__PROBLEM__. Rewrite the rows from the line with "Task: Click the AI替我 robot icon" to the line with "Looking at the screenshot, I should tap(1265, 363).", swapping "balloon" for "kite" and keeping everything else the same.

━━━━━━━━━━━━━━━━

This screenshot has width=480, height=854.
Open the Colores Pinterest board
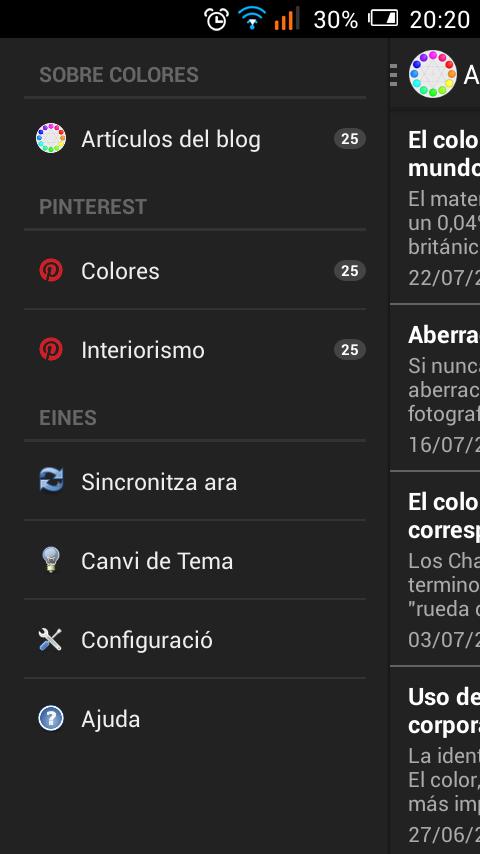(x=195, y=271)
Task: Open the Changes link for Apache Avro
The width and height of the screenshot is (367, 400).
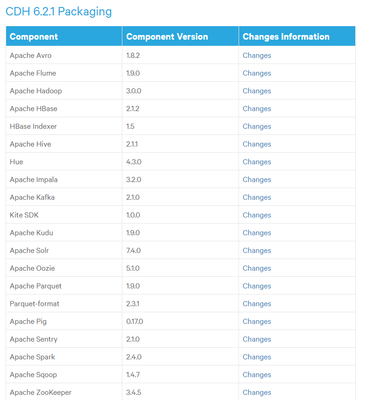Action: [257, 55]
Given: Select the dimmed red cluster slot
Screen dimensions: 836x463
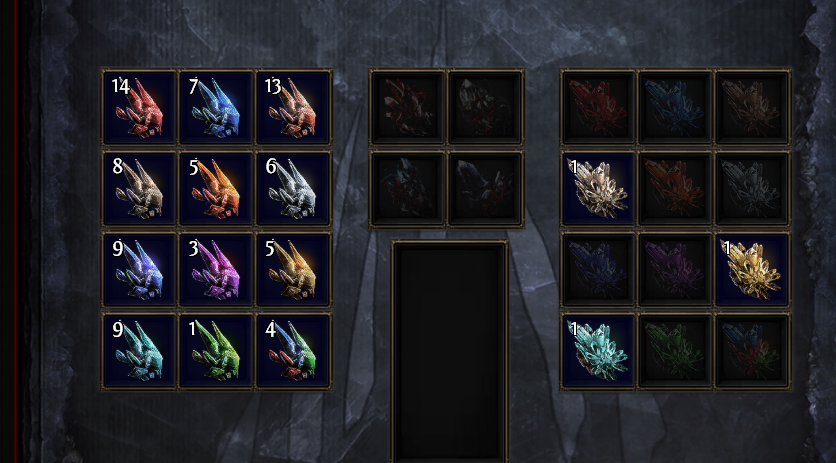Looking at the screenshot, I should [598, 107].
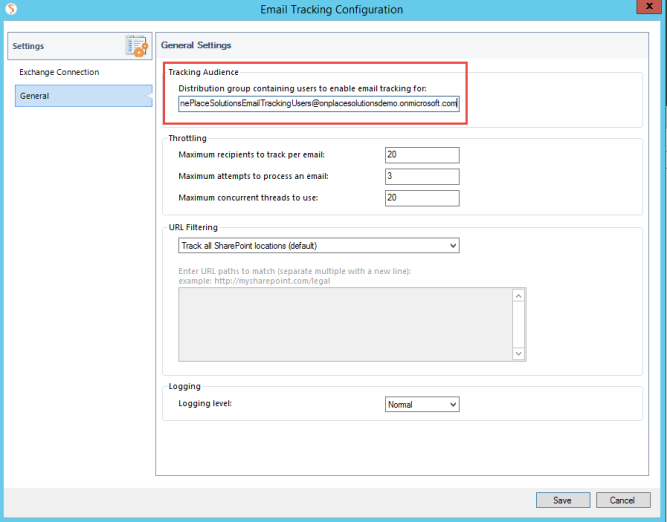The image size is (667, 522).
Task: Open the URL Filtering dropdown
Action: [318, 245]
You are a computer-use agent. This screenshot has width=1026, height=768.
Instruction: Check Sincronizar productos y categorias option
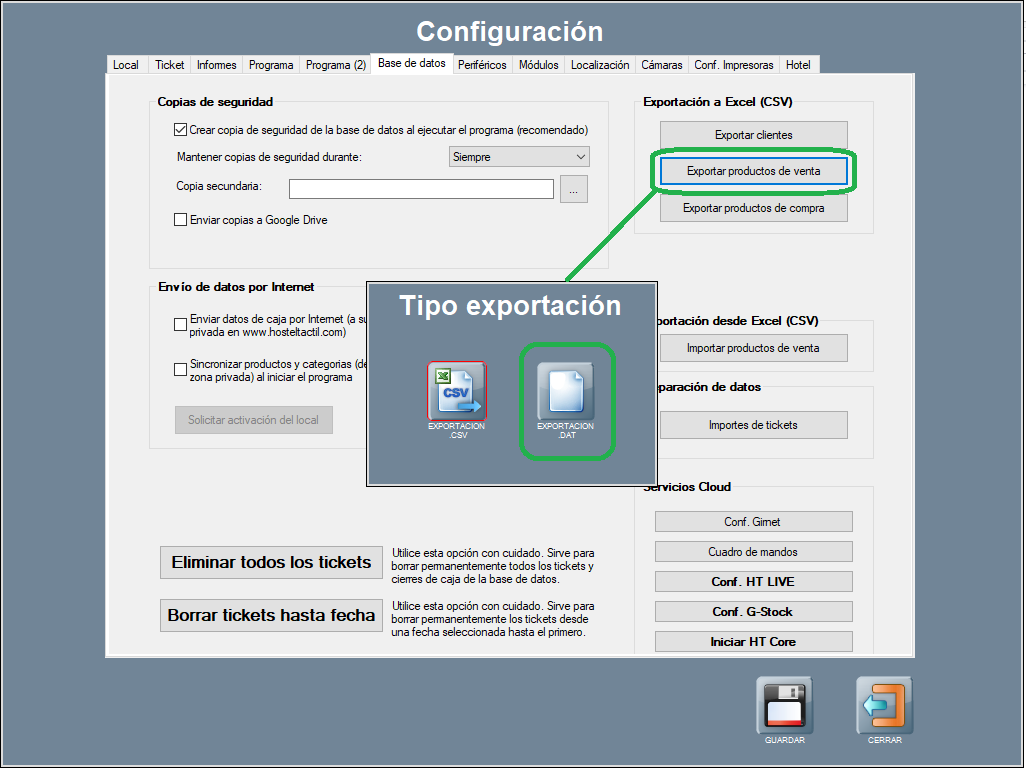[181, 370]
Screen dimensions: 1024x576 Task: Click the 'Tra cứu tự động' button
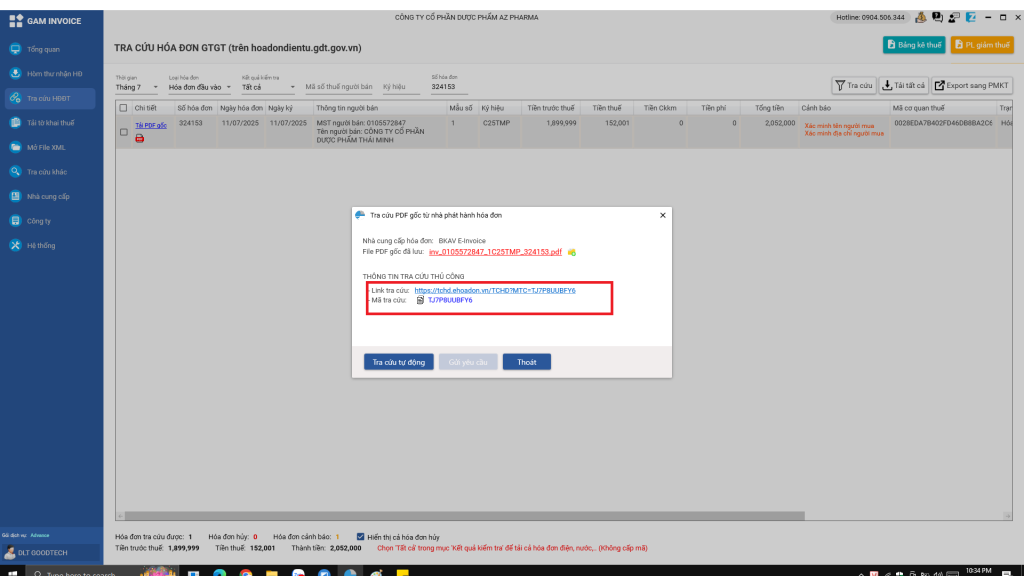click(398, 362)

━━━━━━━━━━━━━━━━

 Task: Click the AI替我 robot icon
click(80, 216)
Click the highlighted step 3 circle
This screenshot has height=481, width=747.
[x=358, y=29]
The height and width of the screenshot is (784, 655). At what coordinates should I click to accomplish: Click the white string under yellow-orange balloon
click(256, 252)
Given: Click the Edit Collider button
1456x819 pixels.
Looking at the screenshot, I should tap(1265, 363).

━━━━━━━━━━━━━━━━

__PROBLEM SOLUTION__.
 Task: Click the AI替我 robot icon
click(80, 216)
Click the highlighted step 3 circle
This screenshot has height=481, width=747.
[x=358, y=29]
The height and width of the screenshot is (784, 655). At what coordinates should I click to accomplish: Click the white string under yellow-orange kite
click(256, 252)
Given: Click the Edit Collider button
1456x819 pixels.
Looking at the screenshot, I should tap(1265, 363).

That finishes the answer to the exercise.